Educational programs for NPs regarding the care of older adults have increased in number, in response to the need for gerontological primary care providers. The adult and gerontological curricula have been merged, leading to the preparation of NPs with the competencies required for both populations.26 With fewer health care providers certified or specializing in geriatrics in the United States,27 including gerontological content in NP educational programs offers an important option to meet the primary care needs of nursing facility residents.

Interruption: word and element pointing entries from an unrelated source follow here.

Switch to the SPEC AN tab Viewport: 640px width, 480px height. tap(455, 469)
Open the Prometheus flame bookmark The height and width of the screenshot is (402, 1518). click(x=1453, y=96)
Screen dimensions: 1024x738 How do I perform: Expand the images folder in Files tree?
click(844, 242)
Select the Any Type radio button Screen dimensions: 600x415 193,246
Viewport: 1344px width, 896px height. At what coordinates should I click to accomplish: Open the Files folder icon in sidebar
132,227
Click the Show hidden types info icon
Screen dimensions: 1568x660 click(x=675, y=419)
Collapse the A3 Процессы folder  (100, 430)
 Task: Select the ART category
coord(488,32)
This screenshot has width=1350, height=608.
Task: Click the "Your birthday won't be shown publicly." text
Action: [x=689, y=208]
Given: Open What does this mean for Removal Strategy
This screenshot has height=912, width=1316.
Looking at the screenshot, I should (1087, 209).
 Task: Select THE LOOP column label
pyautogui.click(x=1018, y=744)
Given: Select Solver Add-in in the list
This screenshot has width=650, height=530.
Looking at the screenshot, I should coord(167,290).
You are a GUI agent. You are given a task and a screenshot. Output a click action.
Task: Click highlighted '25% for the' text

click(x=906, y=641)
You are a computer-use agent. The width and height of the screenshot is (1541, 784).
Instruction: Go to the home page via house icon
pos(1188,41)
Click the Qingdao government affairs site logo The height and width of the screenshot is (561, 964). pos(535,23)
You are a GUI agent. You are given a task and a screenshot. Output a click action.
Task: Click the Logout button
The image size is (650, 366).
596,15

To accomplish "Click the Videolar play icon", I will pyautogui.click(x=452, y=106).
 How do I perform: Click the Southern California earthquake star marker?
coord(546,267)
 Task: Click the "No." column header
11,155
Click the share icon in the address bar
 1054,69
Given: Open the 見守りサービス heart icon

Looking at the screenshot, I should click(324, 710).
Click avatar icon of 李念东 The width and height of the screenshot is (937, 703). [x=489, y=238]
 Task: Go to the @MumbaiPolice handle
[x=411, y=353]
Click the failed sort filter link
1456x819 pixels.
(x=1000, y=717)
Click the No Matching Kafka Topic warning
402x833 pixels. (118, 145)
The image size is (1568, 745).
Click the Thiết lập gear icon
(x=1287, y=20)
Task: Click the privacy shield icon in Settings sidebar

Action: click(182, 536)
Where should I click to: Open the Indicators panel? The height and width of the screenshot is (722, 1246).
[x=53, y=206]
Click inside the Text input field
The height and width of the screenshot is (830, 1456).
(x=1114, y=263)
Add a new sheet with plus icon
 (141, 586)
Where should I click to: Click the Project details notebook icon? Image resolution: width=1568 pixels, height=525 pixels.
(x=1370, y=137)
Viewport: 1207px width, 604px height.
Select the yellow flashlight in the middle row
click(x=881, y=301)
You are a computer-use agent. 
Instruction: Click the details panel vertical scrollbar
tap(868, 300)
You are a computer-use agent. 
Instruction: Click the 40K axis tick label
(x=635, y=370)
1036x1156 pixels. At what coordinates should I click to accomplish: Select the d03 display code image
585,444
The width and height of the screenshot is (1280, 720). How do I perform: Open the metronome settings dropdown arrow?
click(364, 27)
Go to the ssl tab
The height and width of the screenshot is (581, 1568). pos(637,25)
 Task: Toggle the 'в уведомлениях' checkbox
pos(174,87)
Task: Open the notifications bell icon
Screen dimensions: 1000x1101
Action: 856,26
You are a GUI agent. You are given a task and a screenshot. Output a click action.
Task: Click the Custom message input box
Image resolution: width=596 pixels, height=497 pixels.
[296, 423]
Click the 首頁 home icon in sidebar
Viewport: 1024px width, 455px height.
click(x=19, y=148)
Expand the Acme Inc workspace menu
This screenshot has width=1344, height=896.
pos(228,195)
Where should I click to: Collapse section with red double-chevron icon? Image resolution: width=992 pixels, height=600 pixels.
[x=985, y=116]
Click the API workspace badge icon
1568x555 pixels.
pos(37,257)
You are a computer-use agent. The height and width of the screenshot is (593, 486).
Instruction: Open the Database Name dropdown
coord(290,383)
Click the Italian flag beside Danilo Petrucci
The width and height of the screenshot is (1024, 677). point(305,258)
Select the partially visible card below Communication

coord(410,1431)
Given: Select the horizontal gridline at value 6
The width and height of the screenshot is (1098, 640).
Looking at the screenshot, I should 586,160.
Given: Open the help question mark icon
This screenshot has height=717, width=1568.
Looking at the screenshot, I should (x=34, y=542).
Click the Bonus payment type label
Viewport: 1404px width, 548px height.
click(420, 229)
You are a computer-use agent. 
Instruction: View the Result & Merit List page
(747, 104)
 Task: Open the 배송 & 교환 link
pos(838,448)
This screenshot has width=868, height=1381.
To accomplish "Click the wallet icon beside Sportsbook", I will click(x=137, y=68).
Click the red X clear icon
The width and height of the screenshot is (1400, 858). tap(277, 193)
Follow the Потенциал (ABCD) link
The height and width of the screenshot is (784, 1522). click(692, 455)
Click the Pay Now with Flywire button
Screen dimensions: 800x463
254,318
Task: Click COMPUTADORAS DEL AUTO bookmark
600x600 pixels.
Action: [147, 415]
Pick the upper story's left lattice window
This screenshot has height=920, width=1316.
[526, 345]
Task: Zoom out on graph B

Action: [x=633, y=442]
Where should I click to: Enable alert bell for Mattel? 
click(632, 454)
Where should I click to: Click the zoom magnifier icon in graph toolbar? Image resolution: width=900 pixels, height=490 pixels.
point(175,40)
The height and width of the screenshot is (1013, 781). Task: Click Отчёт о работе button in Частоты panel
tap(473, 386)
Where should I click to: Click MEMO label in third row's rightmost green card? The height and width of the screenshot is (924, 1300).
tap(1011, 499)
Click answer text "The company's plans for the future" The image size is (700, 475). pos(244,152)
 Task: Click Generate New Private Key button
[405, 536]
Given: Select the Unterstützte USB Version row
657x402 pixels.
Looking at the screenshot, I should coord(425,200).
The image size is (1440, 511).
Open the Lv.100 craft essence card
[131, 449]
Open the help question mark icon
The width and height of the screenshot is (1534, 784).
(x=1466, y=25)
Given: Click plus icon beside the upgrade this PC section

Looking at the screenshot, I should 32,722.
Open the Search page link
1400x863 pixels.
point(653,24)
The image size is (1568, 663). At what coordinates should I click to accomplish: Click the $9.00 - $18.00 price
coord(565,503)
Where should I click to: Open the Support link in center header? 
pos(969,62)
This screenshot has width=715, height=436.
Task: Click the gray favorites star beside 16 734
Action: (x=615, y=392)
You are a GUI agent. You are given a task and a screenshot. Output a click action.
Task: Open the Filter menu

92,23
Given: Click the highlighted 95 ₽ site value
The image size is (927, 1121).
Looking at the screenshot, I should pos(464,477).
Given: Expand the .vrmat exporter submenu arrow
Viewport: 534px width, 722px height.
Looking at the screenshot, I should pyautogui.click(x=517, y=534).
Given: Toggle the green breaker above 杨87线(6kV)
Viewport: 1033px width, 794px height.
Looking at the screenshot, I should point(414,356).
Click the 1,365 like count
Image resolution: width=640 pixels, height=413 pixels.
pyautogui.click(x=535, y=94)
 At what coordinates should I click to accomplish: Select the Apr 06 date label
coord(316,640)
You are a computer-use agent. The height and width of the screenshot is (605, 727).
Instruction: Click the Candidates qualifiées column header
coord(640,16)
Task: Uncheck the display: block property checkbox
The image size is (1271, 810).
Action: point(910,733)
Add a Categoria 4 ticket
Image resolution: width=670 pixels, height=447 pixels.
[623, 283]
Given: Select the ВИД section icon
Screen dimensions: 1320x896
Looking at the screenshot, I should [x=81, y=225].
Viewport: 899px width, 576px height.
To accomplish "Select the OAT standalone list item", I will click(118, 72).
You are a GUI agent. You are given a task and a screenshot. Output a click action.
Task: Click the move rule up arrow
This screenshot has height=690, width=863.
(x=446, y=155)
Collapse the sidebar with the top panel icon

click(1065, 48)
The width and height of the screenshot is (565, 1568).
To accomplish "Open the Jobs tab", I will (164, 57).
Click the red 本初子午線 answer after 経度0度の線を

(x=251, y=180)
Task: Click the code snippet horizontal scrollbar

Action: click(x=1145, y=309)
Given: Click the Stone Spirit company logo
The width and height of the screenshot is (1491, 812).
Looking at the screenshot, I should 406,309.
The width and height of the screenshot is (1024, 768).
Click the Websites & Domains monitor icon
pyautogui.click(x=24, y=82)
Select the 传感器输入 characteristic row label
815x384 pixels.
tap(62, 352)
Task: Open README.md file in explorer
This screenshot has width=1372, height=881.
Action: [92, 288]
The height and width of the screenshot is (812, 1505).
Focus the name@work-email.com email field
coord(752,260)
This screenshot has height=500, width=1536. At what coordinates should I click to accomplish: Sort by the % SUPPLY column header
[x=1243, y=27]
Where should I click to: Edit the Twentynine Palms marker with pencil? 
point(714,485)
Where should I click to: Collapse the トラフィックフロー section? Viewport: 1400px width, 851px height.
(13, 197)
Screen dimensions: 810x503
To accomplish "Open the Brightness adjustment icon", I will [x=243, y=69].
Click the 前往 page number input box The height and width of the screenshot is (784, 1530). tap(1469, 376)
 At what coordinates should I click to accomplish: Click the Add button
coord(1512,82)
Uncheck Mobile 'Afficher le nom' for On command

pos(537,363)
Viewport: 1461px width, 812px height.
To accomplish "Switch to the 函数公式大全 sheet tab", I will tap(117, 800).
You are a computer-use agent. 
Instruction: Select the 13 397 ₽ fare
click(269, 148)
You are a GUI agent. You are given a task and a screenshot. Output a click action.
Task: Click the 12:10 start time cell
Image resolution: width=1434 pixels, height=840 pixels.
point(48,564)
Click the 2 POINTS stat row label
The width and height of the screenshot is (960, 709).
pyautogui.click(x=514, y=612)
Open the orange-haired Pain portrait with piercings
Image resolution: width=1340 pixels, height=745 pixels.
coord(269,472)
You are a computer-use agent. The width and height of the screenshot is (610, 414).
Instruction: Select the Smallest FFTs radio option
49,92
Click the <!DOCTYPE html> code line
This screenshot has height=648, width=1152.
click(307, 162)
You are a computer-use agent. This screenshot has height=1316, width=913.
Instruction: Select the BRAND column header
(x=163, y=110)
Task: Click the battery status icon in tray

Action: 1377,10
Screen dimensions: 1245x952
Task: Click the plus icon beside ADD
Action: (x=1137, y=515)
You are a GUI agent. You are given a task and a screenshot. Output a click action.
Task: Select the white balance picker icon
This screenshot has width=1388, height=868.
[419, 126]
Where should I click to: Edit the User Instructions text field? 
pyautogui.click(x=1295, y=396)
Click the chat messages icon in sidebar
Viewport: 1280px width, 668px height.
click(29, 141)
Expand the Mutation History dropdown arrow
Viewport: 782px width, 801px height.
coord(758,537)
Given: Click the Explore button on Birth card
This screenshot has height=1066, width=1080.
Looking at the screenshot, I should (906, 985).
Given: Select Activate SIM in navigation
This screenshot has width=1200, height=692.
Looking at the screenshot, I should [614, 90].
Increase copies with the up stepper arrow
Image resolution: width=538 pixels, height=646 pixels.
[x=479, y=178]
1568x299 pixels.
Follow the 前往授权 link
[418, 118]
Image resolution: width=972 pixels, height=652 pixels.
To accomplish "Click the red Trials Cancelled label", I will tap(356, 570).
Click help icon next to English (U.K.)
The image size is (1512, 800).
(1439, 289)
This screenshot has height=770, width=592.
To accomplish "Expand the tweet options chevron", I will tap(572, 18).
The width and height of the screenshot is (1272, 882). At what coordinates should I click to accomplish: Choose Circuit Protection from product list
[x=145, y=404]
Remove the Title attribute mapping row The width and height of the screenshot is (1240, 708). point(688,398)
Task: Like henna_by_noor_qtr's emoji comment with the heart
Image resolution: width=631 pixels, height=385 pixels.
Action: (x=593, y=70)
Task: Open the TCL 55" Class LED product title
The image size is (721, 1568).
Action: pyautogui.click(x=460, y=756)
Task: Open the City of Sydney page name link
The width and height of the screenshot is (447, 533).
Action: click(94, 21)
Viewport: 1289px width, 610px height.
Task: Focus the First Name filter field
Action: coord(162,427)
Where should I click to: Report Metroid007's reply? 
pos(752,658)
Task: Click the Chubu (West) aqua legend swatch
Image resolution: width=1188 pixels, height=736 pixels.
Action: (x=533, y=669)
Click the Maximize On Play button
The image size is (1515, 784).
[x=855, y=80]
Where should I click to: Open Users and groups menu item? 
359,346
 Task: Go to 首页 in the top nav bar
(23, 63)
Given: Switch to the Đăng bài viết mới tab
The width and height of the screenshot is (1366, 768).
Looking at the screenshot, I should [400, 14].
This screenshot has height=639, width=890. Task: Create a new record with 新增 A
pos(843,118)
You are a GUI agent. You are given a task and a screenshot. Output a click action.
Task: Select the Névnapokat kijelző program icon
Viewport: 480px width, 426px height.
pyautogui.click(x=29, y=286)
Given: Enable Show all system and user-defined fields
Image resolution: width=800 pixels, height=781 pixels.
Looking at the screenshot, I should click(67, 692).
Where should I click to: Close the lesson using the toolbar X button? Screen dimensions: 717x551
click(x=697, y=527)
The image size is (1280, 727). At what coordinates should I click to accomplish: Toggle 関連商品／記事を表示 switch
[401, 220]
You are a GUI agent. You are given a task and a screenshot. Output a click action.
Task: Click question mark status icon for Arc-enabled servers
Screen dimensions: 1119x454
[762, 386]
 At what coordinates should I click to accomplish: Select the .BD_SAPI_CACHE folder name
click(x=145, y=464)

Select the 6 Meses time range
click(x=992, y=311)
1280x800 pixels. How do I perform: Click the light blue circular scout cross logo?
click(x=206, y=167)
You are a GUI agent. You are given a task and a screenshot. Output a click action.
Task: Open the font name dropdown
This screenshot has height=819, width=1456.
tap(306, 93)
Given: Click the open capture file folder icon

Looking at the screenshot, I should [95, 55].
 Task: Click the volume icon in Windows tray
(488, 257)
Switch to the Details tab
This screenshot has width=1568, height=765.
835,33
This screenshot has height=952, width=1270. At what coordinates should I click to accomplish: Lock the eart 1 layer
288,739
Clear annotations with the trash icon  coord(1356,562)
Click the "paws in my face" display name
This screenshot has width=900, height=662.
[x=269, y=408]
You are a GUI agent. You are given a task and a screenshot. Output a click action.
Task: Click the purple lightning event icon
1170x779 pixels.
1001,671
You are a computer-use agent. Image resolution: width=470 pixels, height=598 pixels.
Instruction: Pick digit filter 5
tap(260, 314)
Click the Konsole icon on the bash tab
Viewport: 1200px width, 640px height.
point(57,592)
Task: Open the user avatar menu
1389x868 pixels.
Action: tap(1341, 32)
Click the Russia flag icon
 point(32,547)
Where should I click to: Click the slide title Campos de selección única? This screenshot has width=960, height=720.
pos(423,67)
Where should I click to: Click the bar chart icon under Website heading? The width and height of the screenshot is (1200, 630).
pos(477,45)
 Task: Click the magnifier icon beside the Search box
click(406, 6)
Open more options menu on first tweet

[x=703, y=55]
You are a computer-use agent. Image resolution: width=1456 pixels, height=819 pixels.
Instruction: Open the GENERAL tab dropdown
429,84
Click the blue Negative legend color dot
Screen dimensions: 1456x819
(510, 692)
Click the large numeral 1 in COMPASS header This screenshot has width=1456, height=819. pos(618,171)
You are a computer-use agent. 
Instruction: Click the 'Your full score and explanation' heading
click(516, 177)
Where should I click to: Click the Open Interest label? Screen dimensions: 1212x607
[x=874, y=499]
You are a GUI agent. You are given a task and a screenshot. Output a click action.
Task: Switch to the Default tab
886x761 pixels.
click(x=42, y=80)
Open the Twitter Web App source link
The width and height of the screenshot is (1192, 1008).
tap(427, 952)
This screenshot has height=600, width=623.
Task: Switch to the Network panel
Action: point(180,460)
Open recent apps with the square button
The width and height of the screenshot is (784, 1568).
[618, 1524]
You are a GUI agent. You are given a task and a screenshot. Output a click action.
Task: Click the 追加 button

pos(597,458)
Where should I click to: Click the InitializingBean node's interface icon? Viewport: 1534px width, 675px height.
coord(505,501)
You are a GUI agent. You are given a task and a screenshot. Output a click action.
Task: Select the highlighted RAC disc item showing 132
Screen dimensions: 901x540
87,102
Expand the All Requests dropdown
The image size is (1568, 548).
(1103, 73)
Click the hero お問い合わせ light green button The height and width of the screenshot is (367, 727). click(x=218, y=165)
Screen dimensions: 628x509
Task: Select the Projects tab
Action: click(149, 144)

NPs have provided high-quality services to LTC residents for many years.3 The results of this study validate the key role of NPs in health promotion and treatment and suggest NPs take a greater initiative to assess the advance care planning preferences of residents in the LTC nursing setting, potentially reducing the initiation of costly, unwanted treatments. The study supports previous research showing that NPs provide comparable care that is both substitutive and complementary to that provided by MDs in LTC. The current shortage of primary care physicians is likely to increase with the enactment of the Affordable Care Act. Policy implications of this trend should include national standardization of licensing requirements and the removal of restrictions to independent NP practice and reimbursement. For example, Medicare regulations that require all skilled nursing facility patients be admitted by physicians, and that alternating regulatory visits must be with physicians,28 may need to be revisited. Utilization of the NP to the full extent of their preparation will help to ensure an adequate supply of primary care providers for LTC residents in the future.